West-Indisch Huis is the headquarters of The Dutch West India Company, a 17th-century Dutch trading company that founded what would eventually become New York City.
West-Indisch Huis History
When construction finished here in 1617, an elegant mansion had been built. But its first functions were surprisingly unpolished. The ground floor served as a meat market, and the upper as military quarters. In 1623, the Dutch West India Company, founded two years earlier, rented and expanded the building, adding two wings and a central courtyard.
A few years previously, in 1609, Henry Hudson, an English explorer and navigator, became one of the first Europeans to arrive at the island of Manhattan during his travels around present-day Canada and north-eastern United States. He had chanced upon Manhattan while searching trading routes for another Dutch trading company. Later, the Dutch decided to set up a colony in what is now the north-eastern United States: Nieuw Nederland (or New Netherland, ‘neder’ meaning ‘low’ of course, and Manhattan is not famous for its mountains). This new part of the burgeoning empire included the settlement of New Amsterdam on Manhattan Island, which was later to become New York City. The Dutch West India Company had purchased the island of Manhattan from the Canarsee, an indigenous people, for 60 guilders worth of goods (about $1,000 in today’s money). The governors of the Dutch West India Company made their plans for the new colony within this very building, ordering and drawing up the construction of a fort on Manhattan.

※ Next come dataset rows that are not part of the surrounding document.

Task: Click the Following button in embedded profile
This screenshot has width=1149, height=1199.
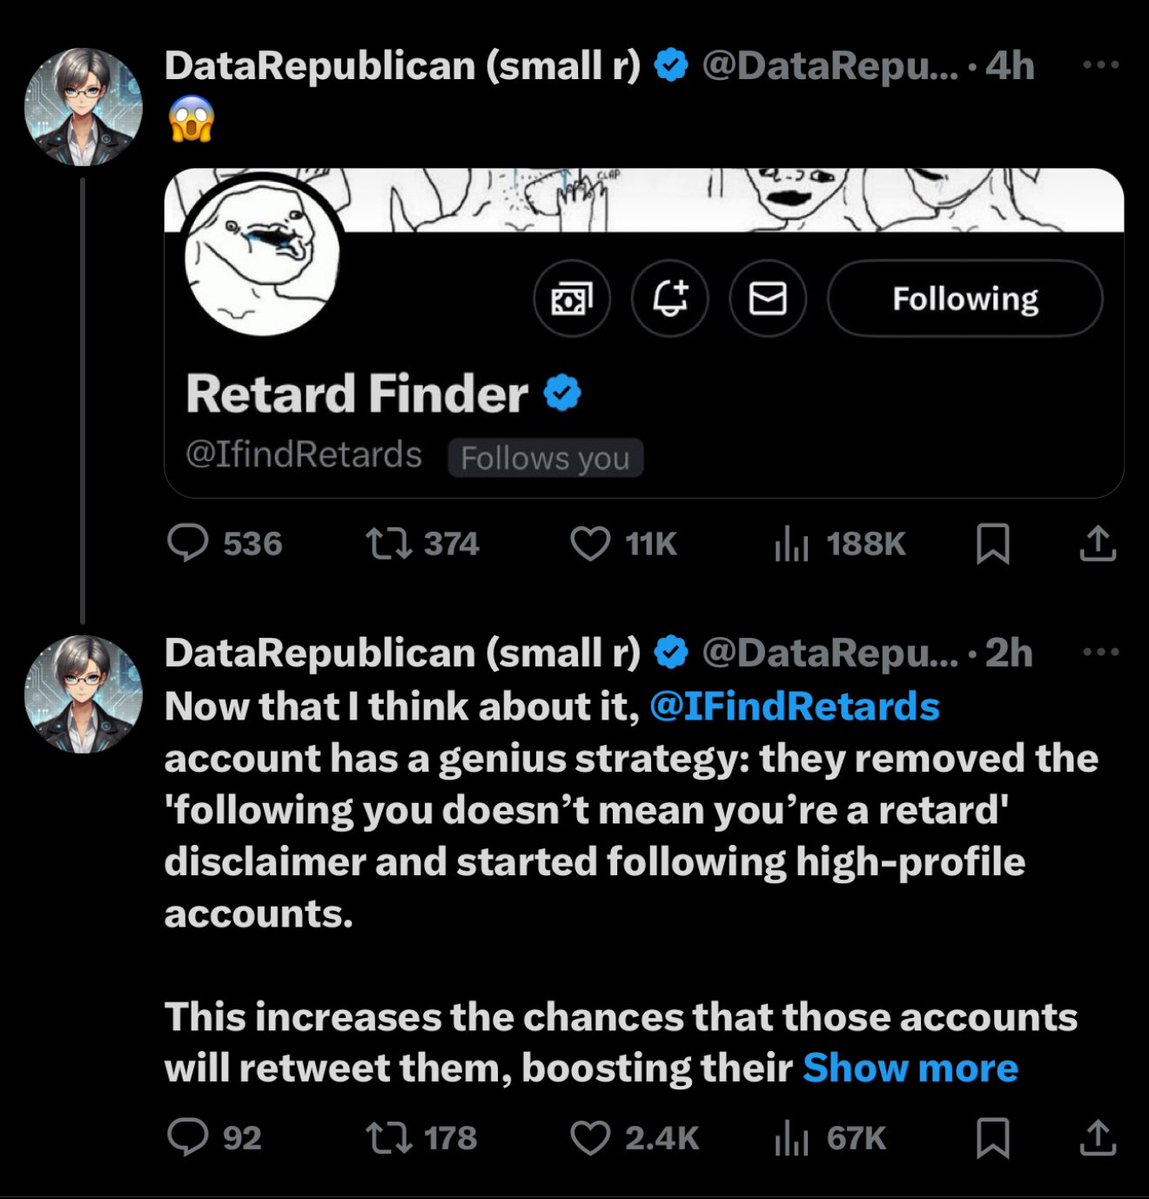Action: tap(965, 298)
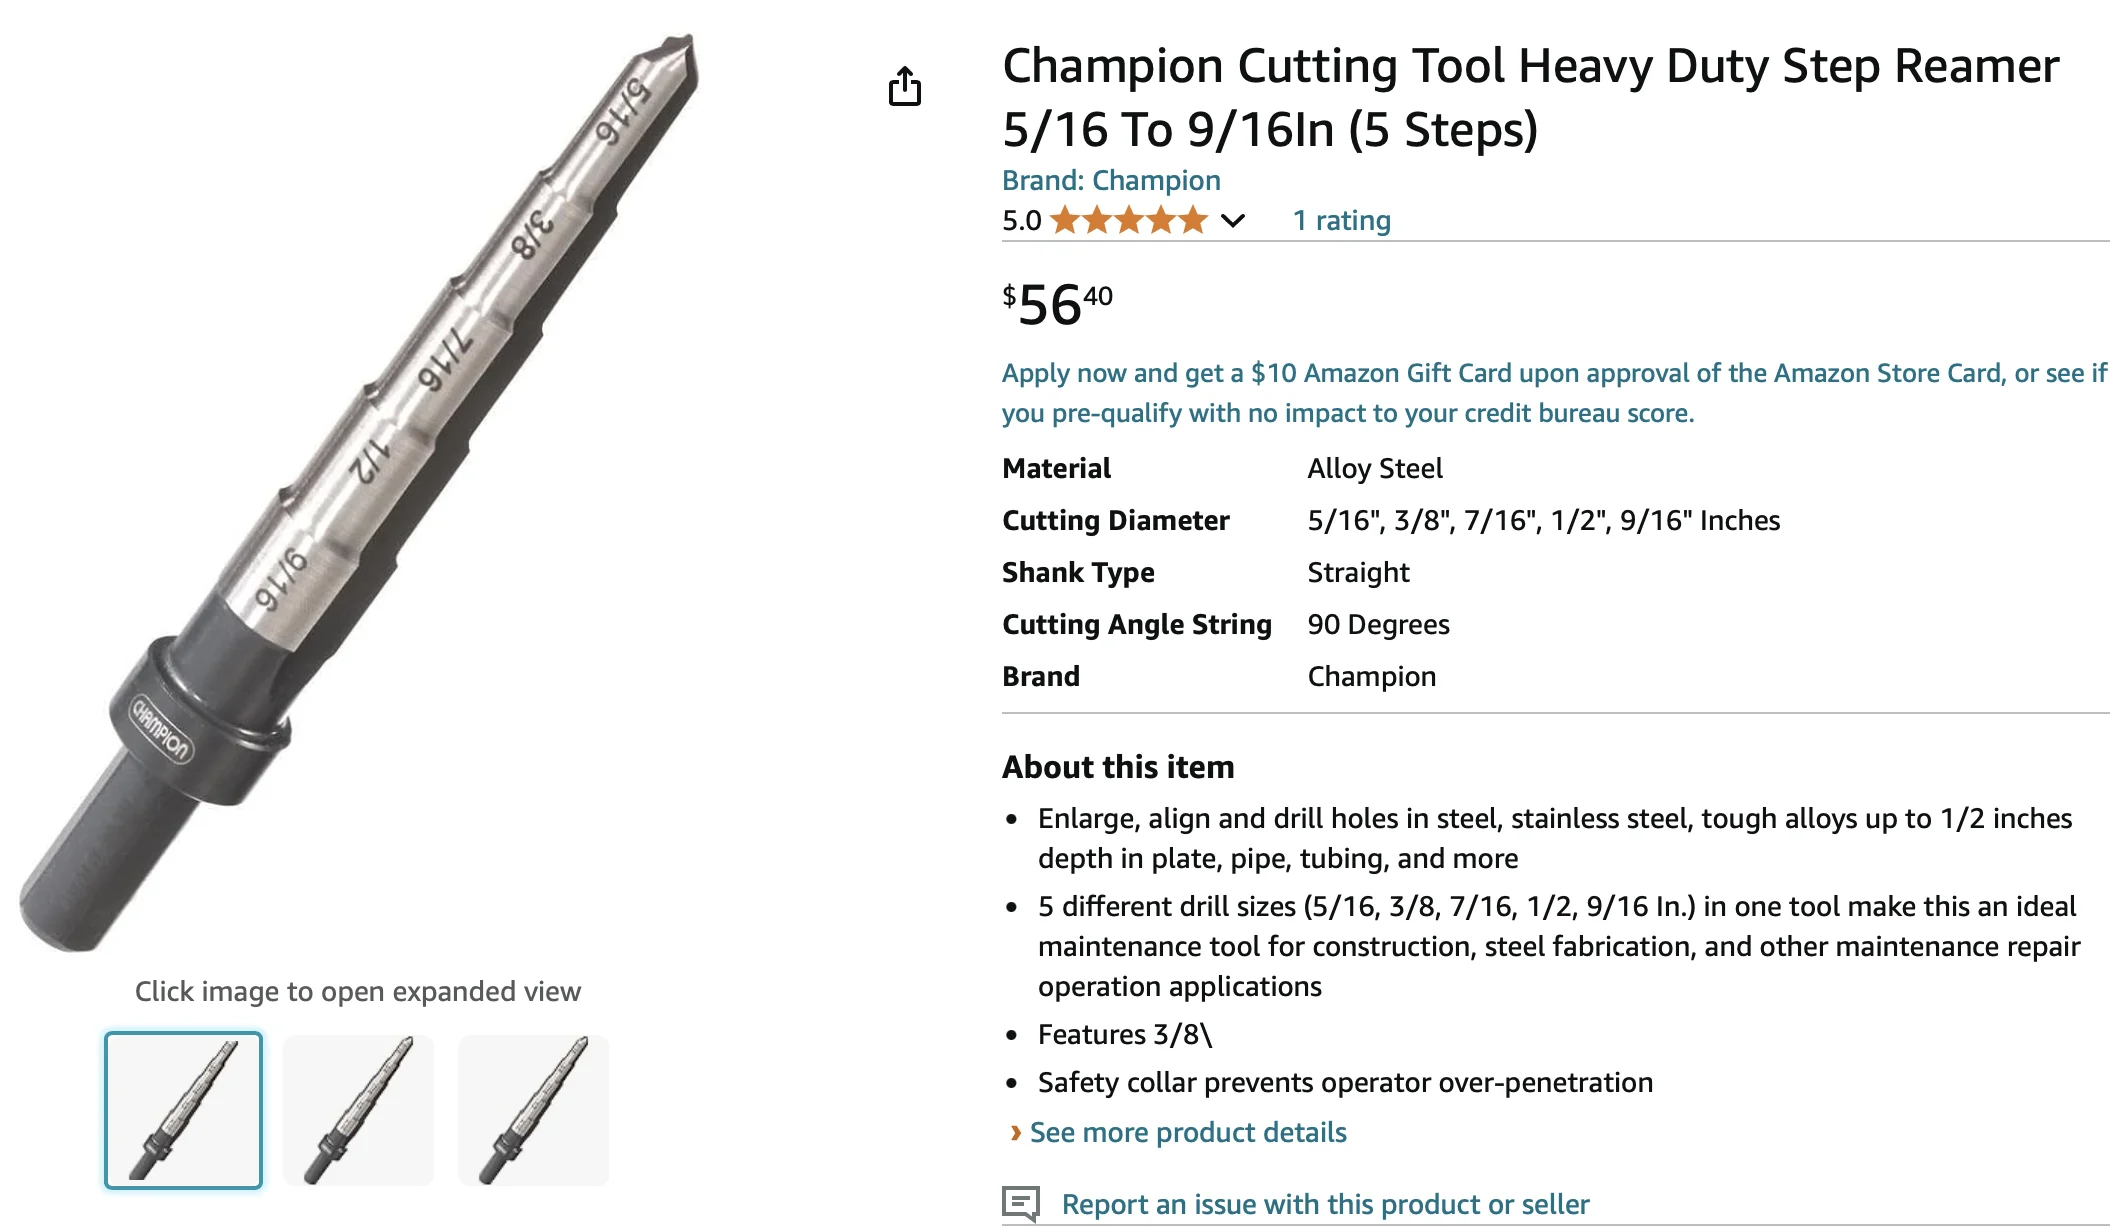Click the share icon beside product image
Image resolution: width=2110 pixels, height=1228 pixels.
pos(905,87)
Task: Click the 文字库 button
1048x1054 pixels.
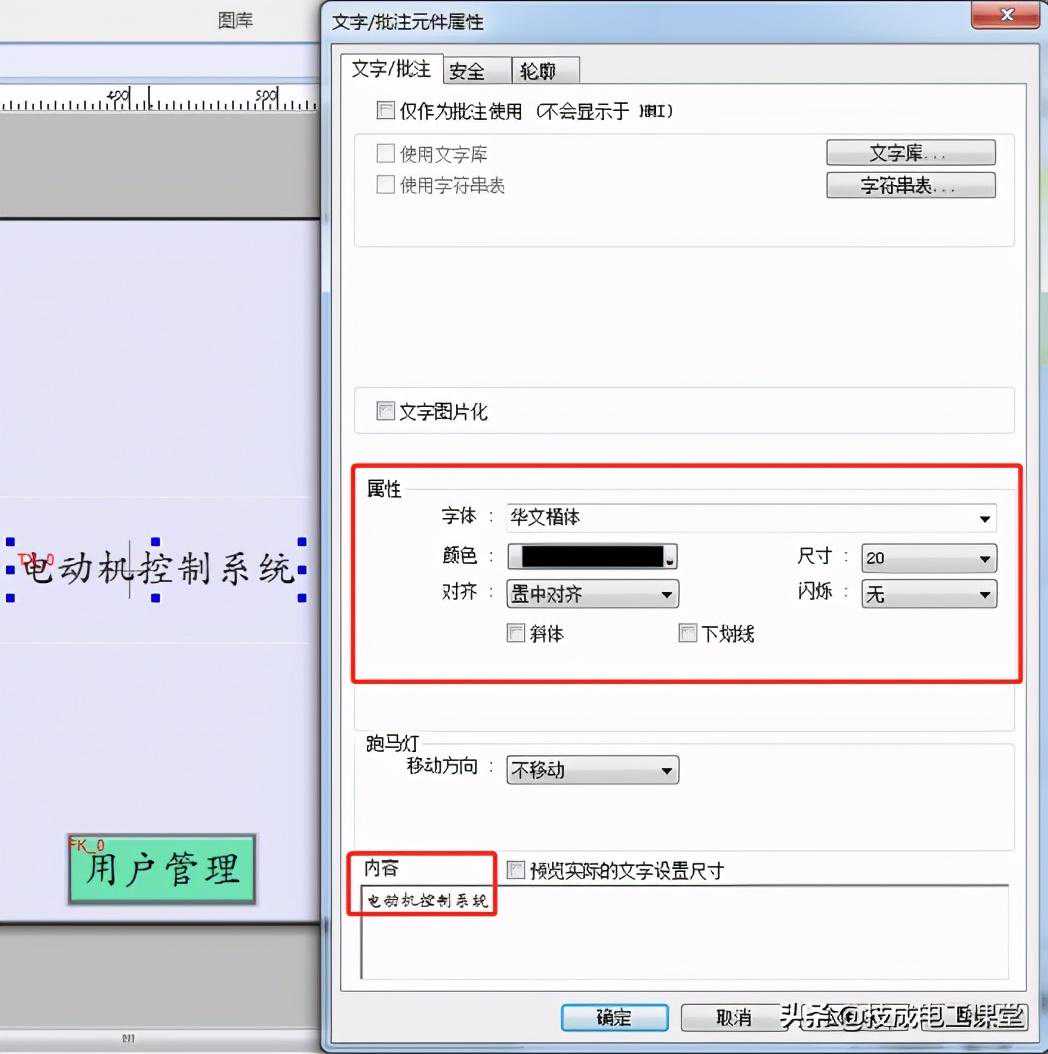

In the mid-17th century, the Dutch West India Company experienced financial troubles that forced it to move to the West-Indisch Pakhuis, one of its warehouses on the IJ River waterfront. After the Dutch West India Company had left, West India House became a hotel in 1660, and in 1825 it became an orphanage and home for the elderly. The building suffered extensive damage in 1975 after a fire, and the next year a foundation was set up to restore and manage it. During the restoration, a fountain was installed in the courtyard, along with a statue of Peter Stuyvesant, the final Dutch governor of New Netherland before the colony was acquired by the British.
Today, this deceptively serene building is used as a conference venue; it also hosts receptions, dinners, meetings and weddings. Several organisations are based here, including the John Adams Institute, a non-profit foundation that fosters cultural ties between the United States and the Netherlands.